So far, impressive! It was amazing to see how much respect the team had not only for the animals in their care and the surrounding areas but for the women from their communities.
We then headed off to the kitchen to watch them mix the elephants’ individualised formulas. Each elephant has its own combination of milk formula and other nutrients like moringa powder and even porridge! The vet on duty designs their food daily based on their age, their current condition, and what they would naturally be getting from their diets in the wild.
I was mesmerised by the efficiency in which they worked- adding pre-measured powders to water, stirring them with a long stick and finally decanting the mixture into oversized milk bottles lined up on the table.
I checked my watch, only five minutes to go before the ‘herd’ would arrive for their noon feed. The team were assembling in the elephant ‘boma’ (enclosure), ready.
We stood on a platform, overlooking the enclosure, cameras poised.
Wow. The calves trundled towards their keepers and downed the milk, almost in one!
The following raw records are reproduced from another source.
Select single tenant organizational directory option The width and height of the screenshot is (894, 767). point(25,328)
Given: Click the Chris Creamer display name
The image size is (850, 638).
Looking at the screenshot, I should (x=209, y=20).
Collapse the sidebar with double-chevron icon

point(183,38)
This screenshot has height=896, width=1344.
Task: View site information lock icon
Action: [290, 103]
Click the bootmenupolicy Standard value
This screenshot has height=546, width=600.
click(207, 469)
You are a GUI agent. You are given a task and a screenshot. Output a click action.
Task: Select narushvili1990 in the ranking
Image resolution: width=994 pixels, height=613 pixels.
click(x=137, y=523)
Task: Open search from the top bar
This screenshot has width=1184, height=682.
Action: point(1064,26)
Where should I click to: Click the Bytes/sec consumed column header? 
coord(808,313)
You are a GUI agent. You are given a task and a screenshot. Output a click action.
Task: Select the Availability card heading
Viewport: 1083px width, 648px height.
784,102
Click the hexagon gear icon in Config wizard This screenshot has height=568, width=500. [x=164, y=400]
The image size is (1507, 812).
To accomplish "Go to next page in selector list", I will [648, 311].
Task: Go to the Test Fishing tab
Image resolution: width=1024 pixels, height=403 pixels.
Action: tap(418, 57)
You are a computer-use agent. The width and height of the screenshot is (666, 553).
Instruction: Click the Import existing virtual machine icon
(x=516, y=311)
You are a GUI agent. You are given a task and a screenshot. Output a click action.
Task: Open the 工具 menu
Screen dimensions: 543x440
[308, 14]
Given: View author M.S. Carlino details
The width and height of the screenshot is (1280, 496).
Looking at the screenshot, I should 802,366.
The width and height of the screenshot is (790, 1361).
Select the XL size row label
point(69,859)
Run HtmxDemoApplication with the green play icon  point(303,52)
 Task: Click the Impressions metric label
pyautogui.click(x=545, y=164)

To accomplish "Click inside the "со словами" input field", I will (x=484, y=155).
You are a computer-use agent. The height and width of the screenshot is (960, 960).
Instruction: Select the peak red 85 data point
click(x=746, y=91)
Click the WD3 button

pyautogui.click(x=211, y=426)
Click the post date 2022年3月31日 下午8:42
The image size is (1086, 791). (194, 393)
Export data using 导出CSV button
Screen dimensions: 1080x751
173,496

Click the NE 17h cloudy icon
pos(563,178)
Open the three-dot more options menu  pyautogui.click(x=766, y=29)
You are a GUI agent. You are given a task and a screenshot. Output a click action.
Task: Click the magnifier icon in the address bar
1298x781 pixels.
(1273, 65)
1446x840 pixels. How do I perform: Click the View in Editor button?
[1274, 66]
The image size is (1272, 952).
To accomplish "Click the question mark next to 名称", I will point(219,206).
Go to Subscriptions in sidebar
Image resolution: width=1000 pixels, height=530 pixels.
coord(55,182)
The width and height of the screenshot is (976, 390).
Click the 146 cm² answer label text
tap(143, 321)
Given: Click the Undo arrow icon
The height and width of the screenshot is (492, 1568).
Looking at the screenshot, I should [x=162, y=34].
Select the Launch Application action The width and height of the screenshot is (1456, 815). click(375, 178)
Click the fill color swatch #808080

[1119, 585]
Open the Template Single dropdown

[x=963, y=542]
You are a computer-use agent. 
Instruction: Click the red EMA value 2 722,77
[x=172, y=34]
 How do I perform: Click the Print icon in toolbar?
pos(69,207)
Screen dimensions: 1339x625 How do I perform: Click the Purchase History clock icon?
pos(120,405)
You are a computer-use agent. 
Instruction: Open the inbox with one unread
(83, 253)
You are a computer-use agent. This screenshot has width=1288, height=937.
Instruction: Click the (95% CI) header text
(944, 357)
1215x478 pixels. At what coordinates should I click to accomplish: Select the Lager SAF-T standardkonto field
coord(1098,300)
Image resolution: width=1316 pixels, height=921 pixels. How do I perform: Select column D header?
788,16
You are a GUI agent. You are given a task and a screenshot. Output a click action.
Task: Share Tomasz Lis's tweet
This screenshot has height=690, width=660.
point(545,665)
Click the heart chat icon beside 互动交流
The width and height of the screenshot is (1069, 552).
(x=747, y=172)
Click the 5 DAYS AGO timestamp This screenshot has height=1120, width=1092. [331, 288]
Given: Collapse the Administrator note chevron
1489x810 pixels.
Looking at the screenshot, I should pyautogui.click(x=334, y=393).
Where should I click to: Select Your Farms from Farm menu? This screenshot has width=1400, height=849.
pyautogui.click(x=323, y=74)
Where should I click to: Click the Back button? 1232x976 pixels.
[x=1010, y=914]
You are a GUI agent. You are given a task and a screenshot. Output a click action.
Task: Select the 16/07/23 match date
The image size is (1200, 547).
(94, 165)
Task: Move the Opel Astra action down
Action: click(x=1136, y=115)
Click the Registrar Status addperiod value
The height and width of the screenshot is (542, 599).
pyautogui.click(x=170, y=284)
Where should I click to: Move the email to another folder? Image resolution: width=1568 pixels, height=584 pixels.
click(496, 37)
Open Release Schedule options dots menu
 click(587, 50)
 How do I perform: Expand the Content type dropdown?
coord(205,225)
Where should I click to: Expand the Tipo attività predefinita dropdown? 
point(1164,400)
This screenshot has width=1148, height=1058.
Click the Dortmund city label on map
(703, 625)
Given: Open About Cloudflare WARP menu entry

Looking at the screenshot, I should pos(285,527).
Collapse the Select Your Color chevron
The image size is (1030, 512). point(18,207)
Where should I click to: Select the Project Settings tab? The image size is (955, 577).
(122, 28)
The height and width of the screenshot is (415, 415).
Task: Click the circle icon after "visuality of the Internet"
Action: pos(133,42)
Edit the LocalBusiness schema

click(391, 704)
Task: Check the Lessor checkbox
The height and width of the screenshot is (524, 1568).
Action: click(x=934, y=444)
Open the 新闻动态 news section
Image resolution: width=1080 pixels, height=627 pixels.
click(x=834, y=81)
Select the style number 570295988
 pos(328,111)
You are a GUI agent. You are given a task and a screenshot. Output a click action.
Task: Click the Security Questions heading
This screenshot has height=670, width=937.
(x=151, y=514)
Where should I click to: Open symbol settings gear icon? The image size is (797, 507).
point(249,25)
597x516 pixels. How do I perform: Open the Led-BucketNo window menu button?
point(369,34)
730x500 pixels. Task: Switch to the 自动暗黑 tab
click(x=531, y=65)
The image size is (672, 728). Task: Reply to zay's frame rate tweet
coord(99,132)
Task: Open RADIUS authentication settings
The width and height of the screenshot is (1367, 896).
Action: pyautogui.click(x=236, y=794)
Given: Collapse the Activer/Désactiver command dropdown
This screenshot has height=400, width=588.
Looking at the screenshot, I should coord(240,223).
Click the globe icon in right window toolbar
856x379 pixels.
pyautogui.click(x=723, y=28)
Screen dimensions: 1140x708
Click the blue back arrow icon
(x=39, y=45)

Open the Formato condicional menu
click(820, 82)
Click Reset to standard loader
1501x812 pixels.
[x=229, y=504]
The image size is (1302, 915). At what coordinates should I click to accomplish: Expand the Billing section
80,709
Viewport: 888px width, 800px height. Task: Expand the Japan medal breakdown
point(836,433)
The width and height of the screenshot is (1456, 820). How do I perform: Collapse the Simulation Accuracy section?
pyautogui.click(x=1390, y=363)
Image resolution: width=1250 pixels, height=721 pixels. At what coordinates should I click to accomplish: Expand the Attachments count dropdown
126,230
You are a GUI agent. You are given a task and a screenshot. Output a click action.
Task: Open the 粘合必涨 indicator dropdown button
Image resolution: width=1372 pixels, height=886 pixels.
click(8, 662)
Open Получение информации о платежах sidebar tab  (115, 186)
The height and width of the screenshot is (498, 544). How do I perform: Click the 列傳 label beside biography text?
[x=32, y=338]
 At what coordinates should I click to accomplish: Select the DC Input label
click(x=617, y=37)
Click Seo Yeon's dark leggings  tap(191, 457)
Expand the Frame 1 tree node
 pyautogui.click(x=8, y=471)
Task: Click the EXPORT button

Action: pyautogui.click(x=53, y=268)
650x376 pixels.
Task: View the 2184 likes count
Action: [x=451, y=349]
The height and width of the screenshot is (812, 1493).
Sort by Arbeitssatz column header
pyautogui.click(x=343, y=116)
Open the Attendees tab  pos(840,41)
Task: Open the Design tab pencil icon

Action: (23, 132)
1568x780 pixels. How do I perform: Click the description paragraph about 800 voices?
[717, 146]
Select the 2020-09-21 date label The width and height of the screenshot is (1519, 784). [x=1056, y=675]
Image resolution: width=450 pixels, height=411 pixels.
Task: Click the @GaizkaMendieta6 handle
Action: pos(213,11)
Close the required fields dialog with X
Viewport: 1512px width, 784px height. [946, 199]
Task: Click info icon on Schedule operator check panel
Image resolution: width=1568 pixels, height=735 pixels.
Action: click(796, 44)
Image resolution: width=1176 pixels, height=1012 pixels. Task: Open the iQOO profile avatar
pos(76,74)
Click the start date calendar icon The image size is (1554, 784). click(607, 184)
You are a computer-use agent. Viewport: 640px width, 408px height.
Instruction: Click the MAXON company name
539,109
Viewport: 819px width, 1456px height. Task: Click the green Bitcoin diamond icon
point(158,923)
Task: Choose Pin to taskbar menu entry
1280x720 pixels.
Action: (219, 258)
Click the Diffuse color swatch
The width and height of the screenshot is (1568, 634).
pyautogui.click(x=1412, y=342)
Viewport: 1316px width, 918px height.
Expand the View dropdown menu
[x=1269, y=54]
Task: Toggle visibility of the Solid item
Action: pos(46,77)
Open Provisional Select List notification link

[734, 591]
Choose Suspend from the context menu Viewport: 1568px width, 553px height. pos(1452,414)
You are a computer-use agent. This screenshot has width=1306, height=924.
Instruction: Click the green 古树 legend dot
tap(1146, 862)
It was so special to share this intermate moment between humans and elephants. They limit the number of visitors, so you feel like you are part of a select few who get to witness these little ones feeding and playing. I could have stayed for hours watching the ellies interact with each other and their keepers.
One of the older looking elephants was due to be released back into the wild shortly. I watched him, wondering how he would get on in the big world. He bashed into his keeper, making him laugh. At least, the Reteti team would always have his back.
I cannot recommend this visit enough. We headed off to enjoy our picnic lunch in the shade of a huge rock with an extra-ordinary painting of a bull elephant. We had smiles on our faces and a belief that there is hope for the planet and its precious wildlife.